Thank you, #christopher. This may be a good solution, I will test it and possibly move to it from my current horrible hack.
The answer I got in the Puppet Users Google Group was that I should not assume that the Puppet agent process will have an environment of a login shell, and that Facter will also have this environment when it is run by the Puppet agent.
Here is the way I solved it (admittedly, by brute force):
runcmd:
- echo 'export FACTER_tl_role=development' >> /etc/environment
- . /etc/environment
- apt-get install puppet
- service puppet stop
- sed -i '/init-functions/a\. \/etc\/environment' /etc/init.d/puppet
- puppet agent --test
- service puppet start
As you can see, after installing Puppet, I stop the agent, and add a line to /etc/init.d/puppet to source /etc/environment. Then I start the agent. NOT ideal... but it works!

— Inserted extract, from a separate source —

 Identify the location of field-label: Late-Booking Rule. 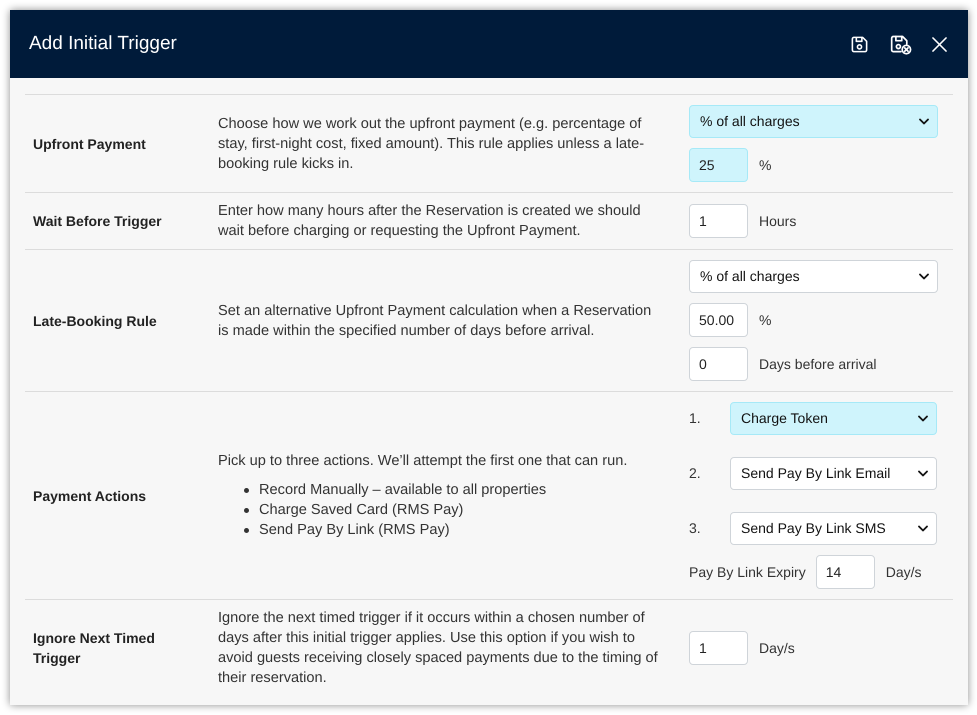
(96, 321).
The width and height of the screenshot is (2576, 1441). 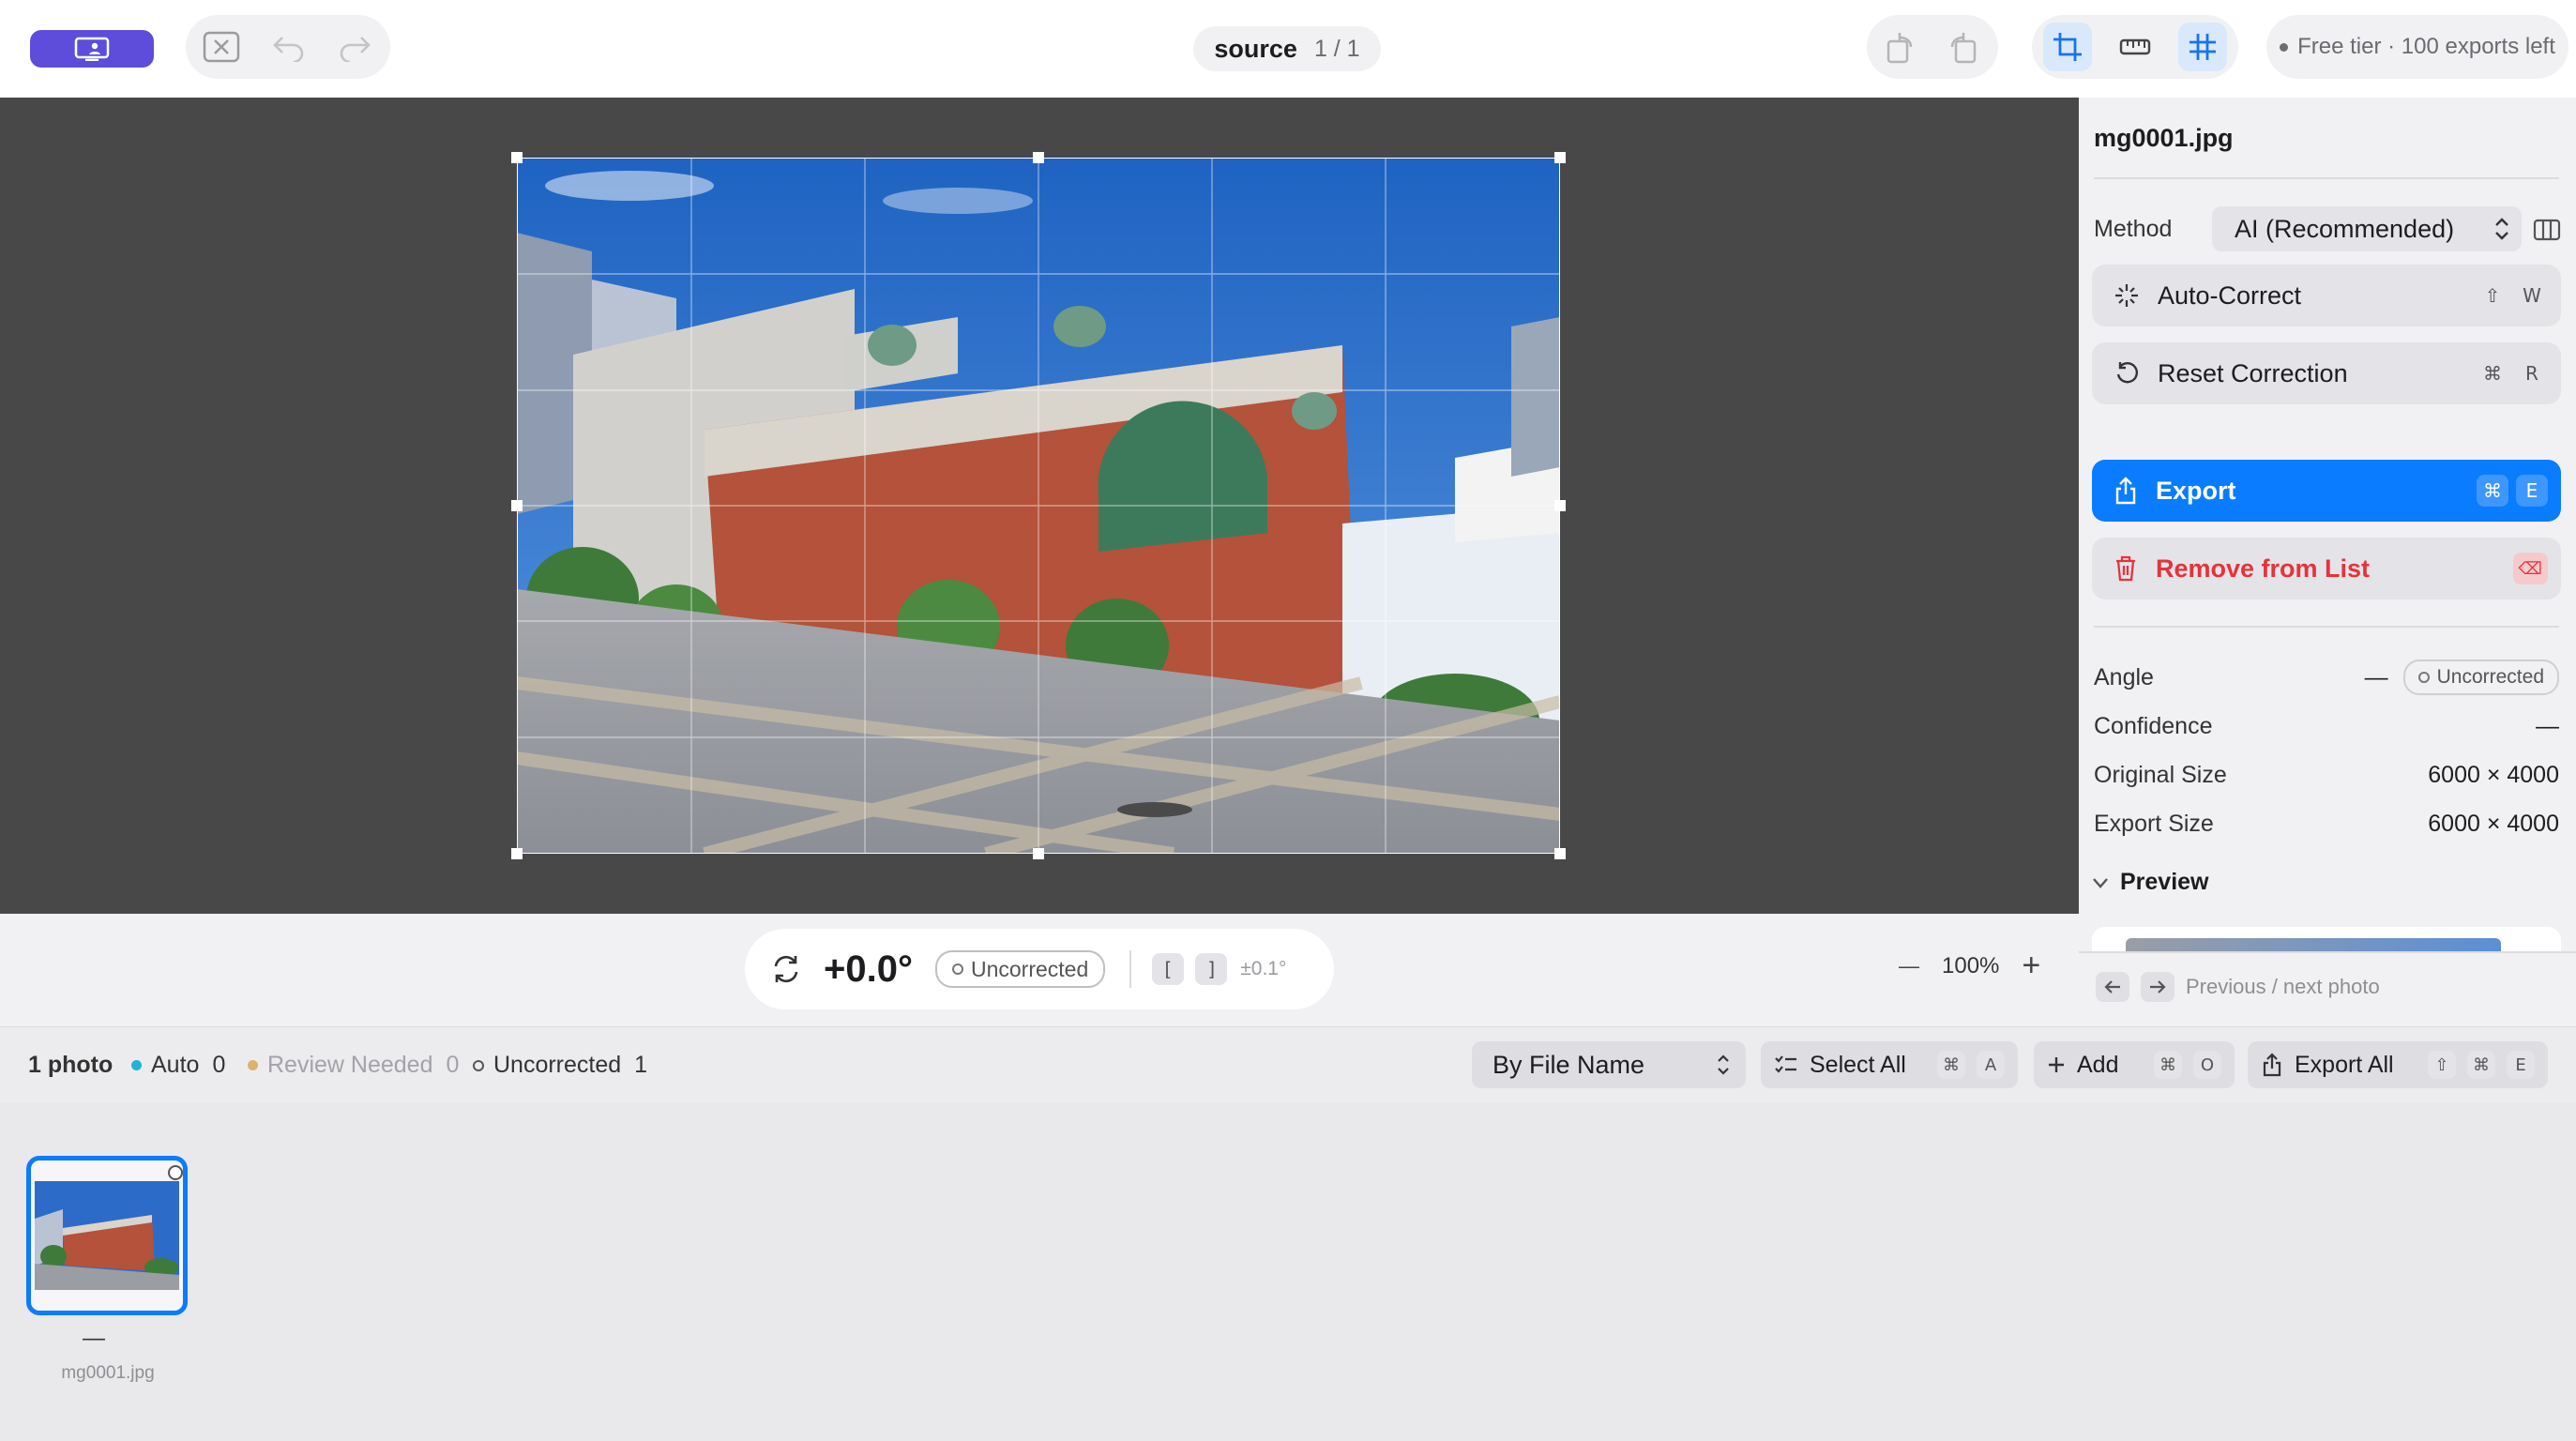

I don't think . /etc/environment is going to work properly the way cloud-init executes runcmd. Two possible solutions:
Export the variable with the puppet agent command:
export FACTER_tl_role=development && puppet agent --test
If that doesn't work:
Just drop the commands into a user-data script and wire them together as a "multipart input" (described in the cloud-init docs).
The second solution executes the commands as a proper shell script, and would likely fix the problem. If the first works, though, it's easier to do with what you have.